And the test module is used for testing the model performance of the multi-label classification model by using the verification image set to obtain a performance test result.

And the adjusting module is used for adjusting the model hyper-parameters corresponding to the multi-label classification model under the condition that the performance test result is determined not to meet the preset performance condition.

And the second training module is used for retraining the deep learning model by utilizing the sample image set and the multi-label classification value based on the adjusted model hyper-parameter to obtain a new multi-label classification model.

According to an embodiment of the present disclosure, the training apparatus 700 for deep learning model may further include a determination module.

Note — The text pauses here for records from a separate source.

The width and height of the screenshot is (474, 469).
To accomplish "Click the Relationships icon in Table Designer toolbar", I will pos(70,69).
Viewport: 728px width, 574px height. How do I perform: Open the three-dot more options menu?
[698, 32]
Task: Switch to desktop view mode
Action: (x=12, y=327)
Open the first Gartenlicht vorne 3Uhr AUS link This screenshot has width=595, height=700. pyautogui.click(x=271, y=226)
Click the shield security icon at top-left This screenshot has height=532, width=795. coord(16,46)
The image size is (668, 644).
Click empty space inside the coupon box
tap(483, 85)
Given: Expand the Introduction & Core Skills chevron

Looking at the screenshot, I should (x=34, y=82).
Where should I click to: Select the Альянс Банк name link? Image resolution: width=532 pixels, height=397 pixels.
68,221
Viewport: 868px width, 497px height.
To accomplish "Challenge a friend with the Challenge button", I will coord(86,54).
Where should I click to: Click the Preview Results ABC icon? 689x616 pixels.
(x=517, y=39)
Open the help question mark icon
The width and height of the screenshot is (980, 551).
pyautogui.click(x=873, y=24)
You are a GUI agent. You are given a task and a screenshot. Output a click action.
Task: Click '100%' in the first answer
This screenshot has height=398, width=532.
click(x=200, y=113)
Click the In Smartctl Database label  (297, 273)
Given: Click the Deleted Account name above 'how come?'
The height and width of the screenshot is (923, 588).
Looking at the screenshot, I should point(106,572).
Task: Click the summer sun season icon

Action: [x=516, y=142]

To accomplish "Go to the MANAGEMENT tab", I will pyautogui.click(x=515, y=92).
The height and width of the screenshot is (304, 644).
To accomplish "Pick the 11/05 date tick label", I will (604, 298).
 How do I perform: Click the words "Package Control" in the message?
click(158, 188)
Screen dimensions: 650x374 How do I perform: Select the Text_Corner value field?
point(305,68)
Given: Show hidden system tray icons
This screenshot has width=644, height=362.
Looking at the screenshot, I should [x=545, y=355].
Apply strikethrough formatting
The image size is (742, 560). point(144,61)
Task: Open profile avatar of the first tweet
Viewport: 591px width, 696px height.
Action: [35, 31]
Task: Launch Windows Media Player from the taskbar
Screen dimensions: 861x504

And the determining module is used for determining the multi-label classification threshold of each of the multiple categories according to the performance test result meeting the preset performance condition so as to perform multi-label classification by using the multi-label classification threshold.

Fig. 8 schematically shows a block diagram of an image multi-label classification apparatus according to an embodiment of the present disclosure.

As shown in fig. 8, the image multi-label classification apparatus 800 may include a second acquisition module 810 and a classification module 820.

And a second obtaining module 810, configured to obtain an image to be classified.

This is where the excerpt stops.